By Sarah Gray
March 2, 2018

Winter Storm Riley is pounding the East Coast with gusting wind, heavy rain, and, in some cases, wet snow. Along with these nor’easter storm conditions, Boston and nearby areas are experiencing coastal flooding due to the storm.

At around 11 a.m. local time on Friday a storm surge of 3 feet was recorded, according to local NPR station WBUR. The National Weather Service says high tide cycles could mean “moderate to major impacts” along the coast.

There is a coastal flood warning in effect “from Salisbury to Plymouth,” the NWS reported. “This includes the city of Boston. Damaging impacts are likely for those communities exposed to the open ocean.”

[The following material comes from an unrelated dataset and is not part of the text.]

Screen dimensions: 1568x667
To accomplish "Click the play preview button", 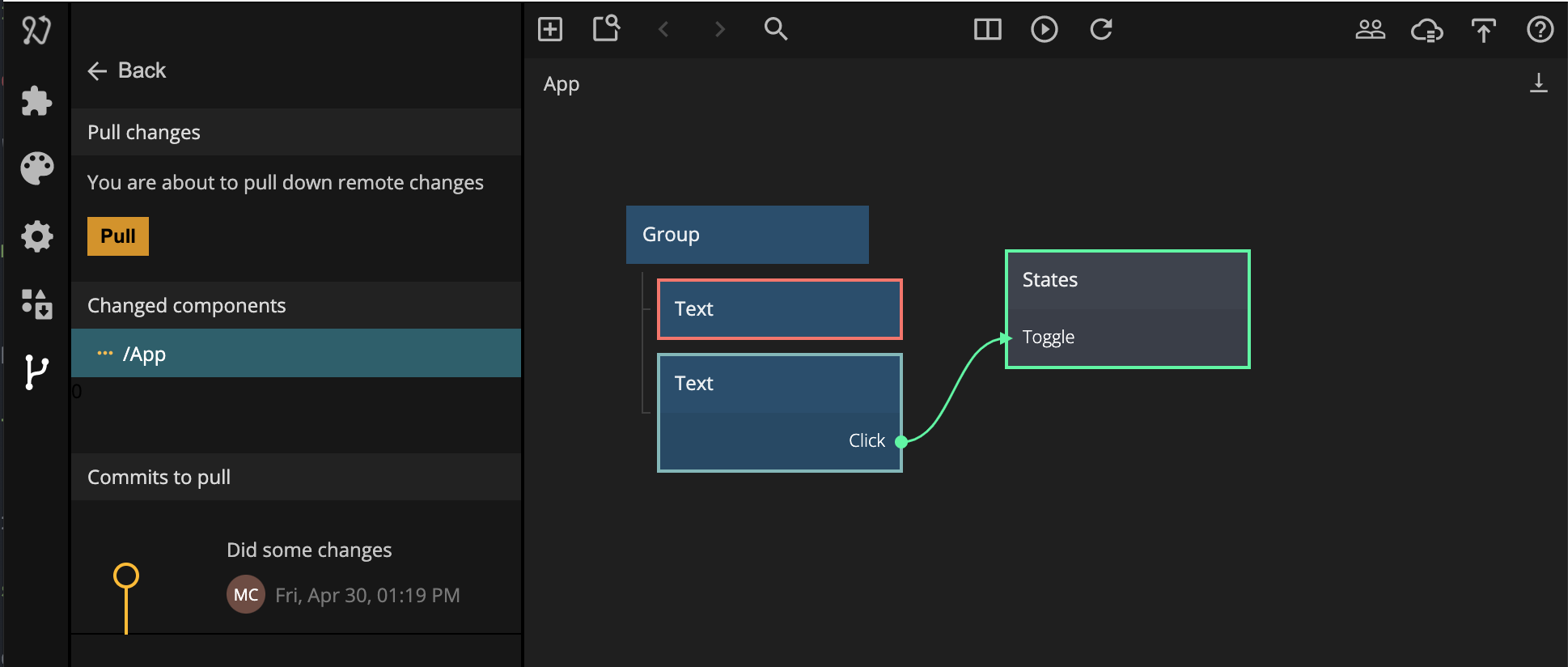I will click(x=1044, y=30).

Flooding has been reported in parts of Boston, including the Seaport District, Long Wharf, the North End, and Morrisey Blvd. The MBTA’s Blue Line stop was closed for the day due to flooding, according to NECN. Several school districts are experiencing closings, The Boston Globe reports.

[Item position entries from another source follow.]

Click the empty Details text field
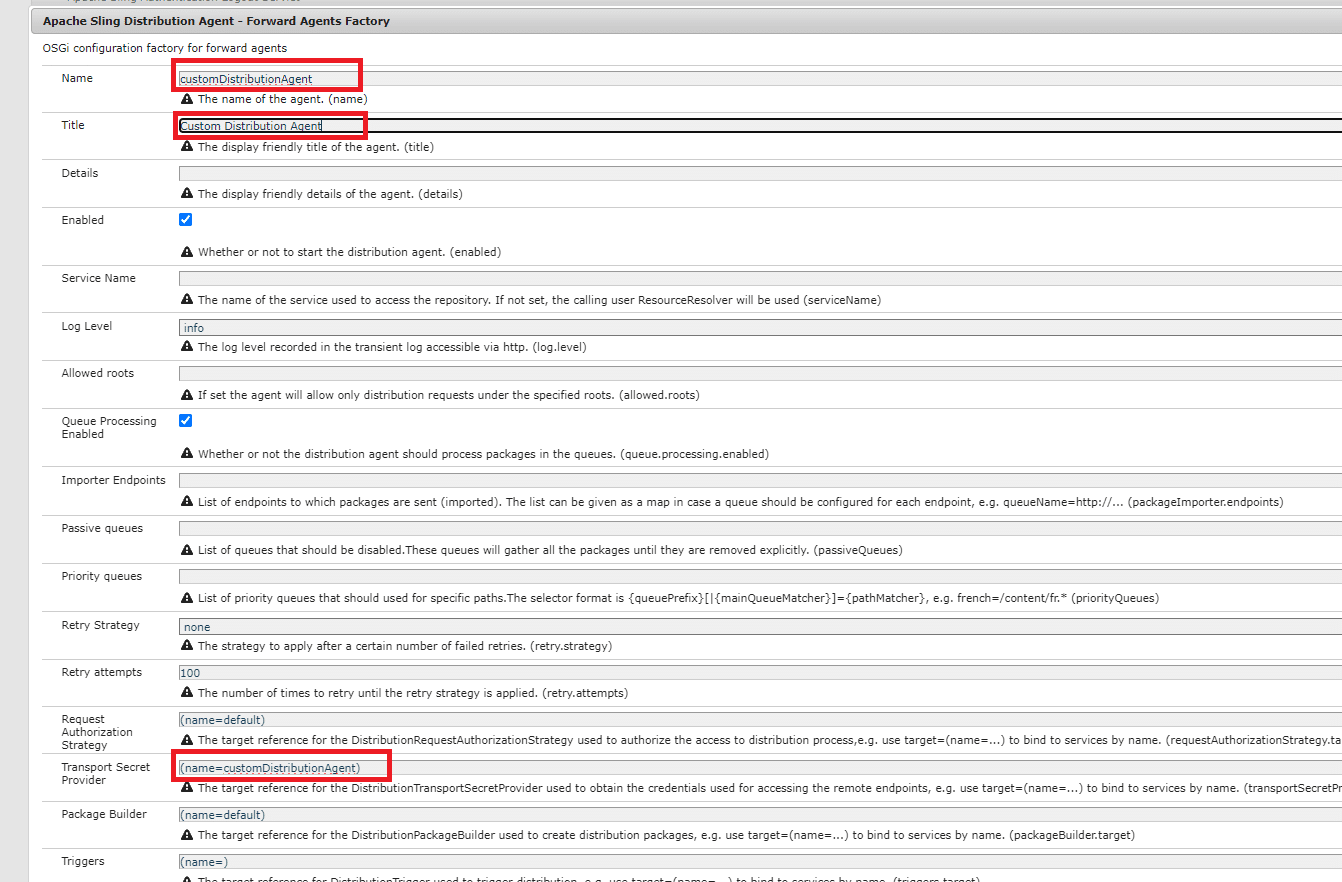Viewport: 1342px width, 882px height. tap(760, 173)
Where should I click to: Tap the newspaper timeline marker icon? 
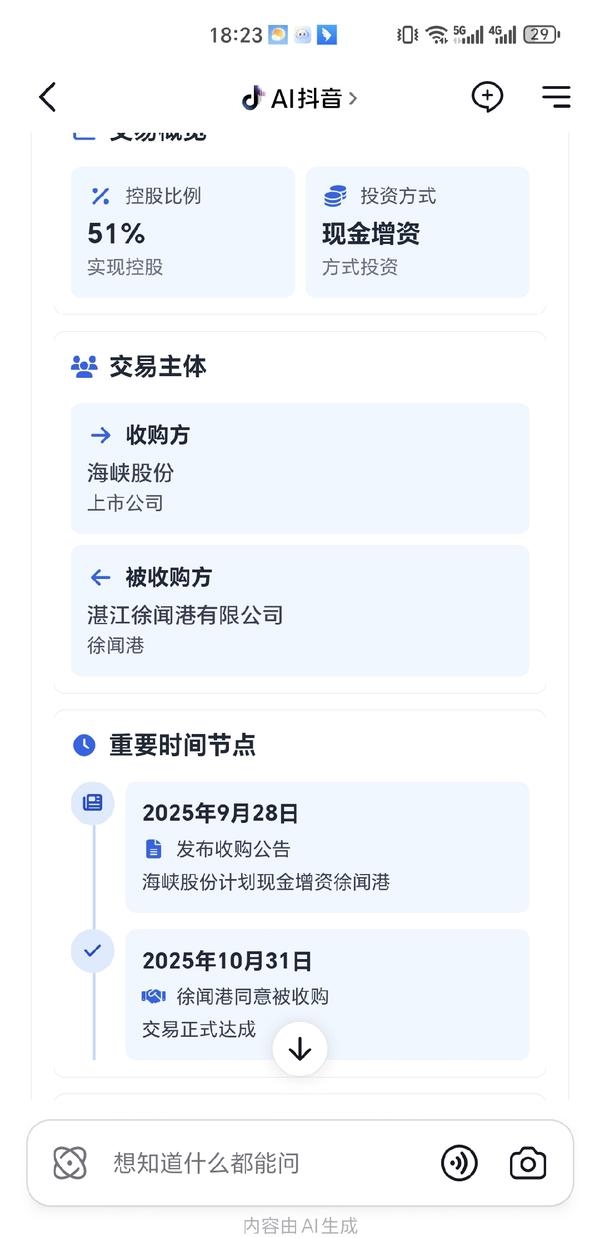[92, 802]
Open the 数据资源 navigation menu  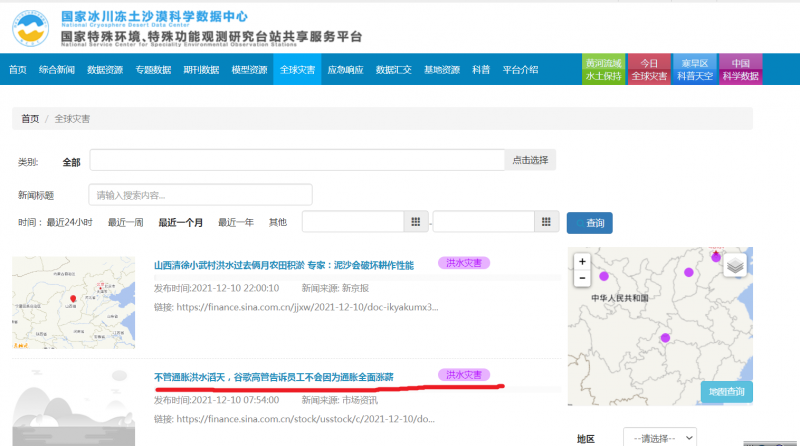click(105, 70)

Dramatic images and videos from social media show flooded streets in the greater Boston area:

After experiencing January’s so-called “bomb cyclone” storm that also brought coastal flooding to Massachusetts, Boston officials began preparing early for Friday’s flooding. Boston Water and Sewer Commission cleaned debris out of low-level areas to keep drains from clogging, NECN reported. The Boston Police Department also put up barriers to restrict traffic in areas where flooding was expected.

“As we saw with the coastal flooding in the Seaport in January, there is a need to proactively plan for our changing climate, which is why we’re integrating climate resilience into all aspects of city planning moving forward, beginning with a Climate Ready project in South Boston,” Boston Mayor Marty Walsh told NECN.

Flooding is also being reported in other areas of Massachusetts, including Quincy and Duxbury. There are flood warnings for extended portions of the East Coast from Maine to North Carolina, according to Weather.com.

The current nor’easter has the potential to be worse than January’s storm, according to Quartz.